Los ataques con drones contra instalaciones militares en distintos países del Golfo Pérsico obligaron a la Fuerza Aérea de Estados Unidos (USAF) a acelerar la búsqueda de nuevas formas de defensa. Los vehículos aéreos no tripulados se convirtieron en una amenaza cada vez más accesible para distintos adversarios y plantean un desafío particular por su bajo costo y diversidad tecnológica.
El tema fue analizado durante una conferencia del Mitchell Institute for Aerospace Studies, titulada “Derrotar a los drones: el imperativo para el personal de la USAF en la defensa contra pequeños UAV”. Allí, especialistas plantearon una serie de medidas para reforzar la protección de las bases estadounidenses frente a sistemas aéreos no tripulados.

Una hoja de ruta para enfrentar la amenaza de los drones
Los expertos propusieron una hoja de ruta basada en siete medidas principales.
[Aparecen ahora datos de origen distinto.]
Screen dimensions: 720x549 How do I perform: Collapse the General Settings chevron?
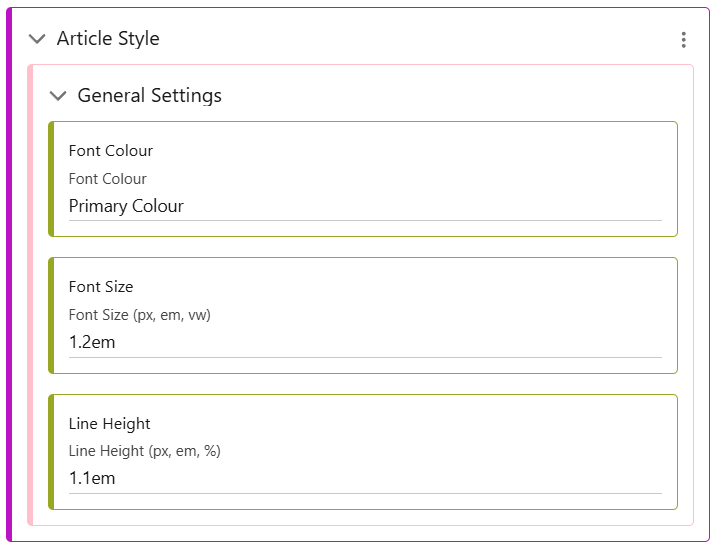(x=58, y=96)
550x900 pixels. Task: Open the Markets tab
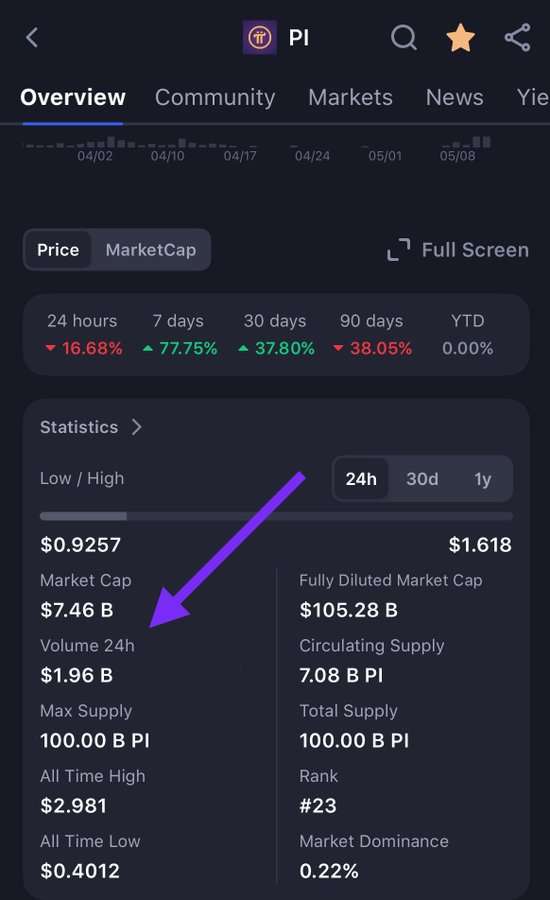350,97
Entre ellas se encuentra la necesidad de que el Congreso y el Departamento de Guerra proporcionen recursos adicionales, tanto en personal como en equipamiento, para fortalecer las defensas activas y pasivas de las bases.
Otra de las recomendaciones apunta a incorporar sistemas escalonados de alerta temprana y neutralización, tanto terrestres como aéreos. El objetivo es establecer una defensa en profundidad que permita detectar los drones con anticipación y responder de acuerdo con las características de cada amenaza.
También se planteó modificar el sistema de mando y control de las bases aéreas. En particular, los especialistas consideran necesario transformar el Centro de Operaciones de Defensa de la Base (BDOC) para adoptar un enfoque más centrado en las operaciones aéreas.
La estrategia incluye además el desarrollo de una doctrina de contraataque aéreo ofensivo contra sistemas no tripulados y la implementación de posturas específicas de protección frente a drones.
El problema del costo y la velocidad de respuesta
Uno de los principales desafíos es económico. Los drones utilizados en ataques pueden tener precios que van desde unos pocos cientos de dólares hasta alrededor de 50.000 dólares, mientras que algunos sistemas de defensa convencionales cuestan millones.
Esta diferencia hace que utilizar un interceptor extremadamente costoso contra un dron barato pueda resultar poco sostenible. Por eso, los especialistas consideran necesario desarrollar nuevas capacidades de defensa de punto que permitan responder de manera más rápida y proporcional.
La amenaza también es compleja porque los UAV pueden volar a distintas alturas, utilizar materiales diferentes y emplear múltiples tipos de propulsión. Esa variedad dificulta establecer una única solución para detectarlos y neutralizarlos.
Radar, sensores y guerra electrónica contra los UAV
La defensa de las bases requiere, según los expertos, un sistema integrado que combine diferentes sensores. A los radares tradicionales podrían sumarse sensores acústicos, infrarrojos y sistemas instalados en plataformas aéreas, con el objetivo de detectar drones desde diferentes ángulos.

Otro aspecto central es el dominio del espectro electromagnético. Las fuerzas estadounidenses buscan mejorar su capacidad para detectar, interferir o neutralizar las comunicaciones utilizadas por determinados drones.
Para ello, se analizan tecnologías como microondas, láseres y emisores de radiofrecuencia, que pueden complementar los sistemas cinéticos tradicionales.
La coordinación con los sistemas de defensa aérea del Ejército de Estados Unidos también aparece como una prioridad para evitar zonas sin cobertura y mejorar la respuesta conjunta.
Camuflaje y blancos falsos para proteger las bases
La estrategia no se limitaría a derribar los drones. Los especialistas también recomiendan adoptar medidas pasivas para reducir el riesgo de daños en las instalaciones militares.
Entre ellas aparecen el camuflaje de equipos y posiciones sensibles, además del despliegue de blancos falsos que puedan desviar a los sistemas autónomos atacantes.
El objetivo final es aumentar la capacidad de las bases para detectar, resistir y continuar operando bajo ataques con drones. En un escenario donde los UAV son cada vez más baratos, numerosos y difíciles de identificar, la USAF busca combinar tecnología, guerra electrónica, sensores y nuevas tácticas para evitar que una amenaza de bajo costo pueda generar daños desproporcionados.